For many, seeing the Golden Knights go this far is just impossible to see. For others, they would like to see them wait a while so that they truly know what winning a Stanley Cup really feels like. For others, like yours truly, would wish certain individuals should have won it all while under their former team instead of in Vegas. But that is not a time and place to talk about that.

This is a time to celebrate how a group of 23 individuals deemed not good enough to be protected by their former teams in the expansion draft, play somewhere in a place that is not meant for hockey and are constantly beating the establishment to submission. There was never a better symbol emphasizing that “forget you” mentality than Deryk Engelland, a player looking like he was going to be out of the league for his performances with Calgary, carrying the Clarence S. Campbell trophy around the rink (O.M.G!). Whether this team is sustainable is also not a time and place to talk about that right now. I have constantly argued that Vegas lucked out by playing in the worst division in the entire NHL. That’s also not a time and place to discuss that.

What matters is, Vegas defeated a strong Winnipeg team and deserve to be a part of hockey’s ultimate showcase. Simply put, Vegas’ top line has just been downright unstoppable. Maybe they end up finding their match with the Steven Stamkos-Nikita Kucherov top line or the Ovechkin-Kuznetsov top line coming up. However, the point stands that if you’re going to beat Vegas, you’re going to have to overwhelm all three forwards because they compliment each other so well. It is so hard to ever develop a chemistry and consistency in which ALL three play a major part on the most important part of the team.

And just when you thought the Golden Knights were not a deep team, their fore-check from their fourth line and their second line was nothing short of relentless. Erik Haula and Alex Tuch brought something Minnesota never was able to unleash and delivered the first of the final killer blows to Winnipeg’s season. By the end of the series, Connor Hellebuyck, a Vezina Trophy finalist and probably the best American goaltender right now, looked so scared of doing anything wrong when coming out of his own crease. While he was admirable in Game 5, he simply looked like a shell of himself in comparison to the rest of the season. If Hellebuyk genuinely is an elite goaltender, him and his team will be back as this was a major stepping stone for his budding career.

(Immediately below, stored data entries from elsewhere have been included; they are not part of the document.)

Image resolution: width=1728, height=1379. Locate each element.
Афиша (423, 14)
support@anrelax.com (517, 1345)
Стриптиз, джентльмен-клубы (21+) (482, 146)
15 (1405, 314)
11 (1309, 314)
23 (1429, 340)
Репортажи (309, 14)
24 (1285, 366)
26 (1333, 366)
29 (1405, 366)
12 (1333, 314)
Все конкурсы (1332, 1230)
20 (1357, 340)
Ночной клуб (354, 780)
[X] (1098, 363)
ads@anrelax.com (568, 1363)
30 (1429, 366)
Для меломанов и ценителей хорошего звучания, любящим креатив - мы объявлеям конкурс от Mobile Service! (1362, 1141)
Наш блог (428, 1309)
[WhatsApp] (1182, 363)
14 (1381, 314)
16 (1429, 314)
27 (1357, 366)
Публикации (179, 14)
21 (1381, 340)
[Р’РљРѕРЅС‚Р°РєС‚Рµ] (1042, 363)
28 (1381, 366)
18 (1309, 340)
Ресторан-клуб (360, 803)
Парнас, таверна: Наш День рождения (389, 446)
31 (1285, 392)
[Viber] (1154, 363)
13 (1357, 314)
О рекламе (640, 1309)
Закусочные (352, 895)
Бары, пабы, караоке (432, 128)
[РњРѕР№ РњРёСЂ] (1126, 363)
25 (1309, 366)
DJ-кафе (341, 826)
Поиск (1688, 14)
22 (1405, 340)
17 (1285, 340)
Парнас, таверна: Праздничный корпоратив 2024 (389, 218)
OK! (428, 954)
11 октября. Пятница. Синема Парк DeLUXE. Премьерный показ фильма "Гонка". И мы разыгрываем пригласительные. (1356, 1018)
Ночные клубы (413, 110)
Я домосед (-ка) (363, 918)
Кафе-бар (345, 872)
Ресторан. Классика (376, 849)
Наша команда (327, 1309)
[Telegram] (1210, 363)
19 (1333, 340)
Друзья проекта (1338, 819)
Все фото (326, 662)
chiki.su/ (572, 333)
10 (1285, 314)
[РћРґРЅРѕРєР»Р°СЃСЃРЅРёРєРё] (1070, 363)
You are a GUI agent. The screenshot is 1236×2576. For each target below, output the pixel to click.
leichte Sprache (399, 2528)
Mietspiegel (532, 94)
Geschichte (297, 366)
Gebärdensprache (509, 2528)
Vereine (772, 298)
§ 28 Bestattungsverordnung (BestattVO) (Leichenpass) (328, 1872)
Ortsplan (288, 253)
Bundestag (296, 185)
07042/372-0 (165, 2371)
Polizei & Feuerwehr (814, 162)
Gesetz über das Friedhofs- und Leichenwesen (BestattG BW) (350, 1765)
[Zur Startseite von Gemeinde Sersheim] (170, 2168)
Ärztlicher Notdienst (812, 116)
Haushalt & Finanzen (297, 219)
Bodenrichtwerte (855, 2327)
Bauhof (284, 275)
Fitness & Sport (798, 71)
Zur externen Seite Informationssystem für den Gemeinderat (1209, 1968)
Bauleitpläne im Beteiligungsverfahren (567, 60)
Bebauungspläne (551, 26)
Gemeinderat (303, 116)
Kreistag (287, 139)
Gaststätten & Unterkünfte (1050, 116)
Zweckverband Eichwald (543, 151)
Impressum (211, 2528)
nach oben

But in the meantime, let’s take into account that for the first time all series, the winning team dominated the puck possession battle all game long. Winnipeg and their fans just looked out of sorts as soon as Tuch scored the first goal for the Golden Knights. You know its a dark place when Joe Morrow and Dmitry Kulikov had to be counted upon for Game 5 instead of Ben Chiarot and Toby Enstrom. It was a clear sign of desperation out of head coach Paul Maurice searching for answers on improving his team’s 94.8 PDO during the series.

On the other side, Vegas rode their 105.2 PDO to a Cup final and no one was more instrumental on that than the current Conn Smythe Trophy favorite himself, Marc-Andre Fleury. I’ve written too many things to say about the veteran netminder, but he just has simply been immense. Whether his run continues is anybody’s guess. Let’s not ignore also the fact that Vegas’ defense was so instrumental accross the board. Nate Schmidt carried that blue line on his back and it was Luca Sbisa, of all people (!!!!), who delivered the death blow via a deflection by Ryan Reaves, of all people (!!!!).

Yeah, this Vegas Golden Knights team is wierd. All the way from the fact that George McPhee looked like he lost the plot permanently in 2013-14, to Gerard Gallant having to be shamefully whisked away on a taxi after getting fired from his former job in Florida in 2017 and to the Medieval Times ripoff of a pre-game show that couldn’t define Las Vegas even more. Everything about them is incredible. Even if they were to lose in this next round, long may this team be celebrated, because my goodness is this sport terrible at celebrating such occasions en masse.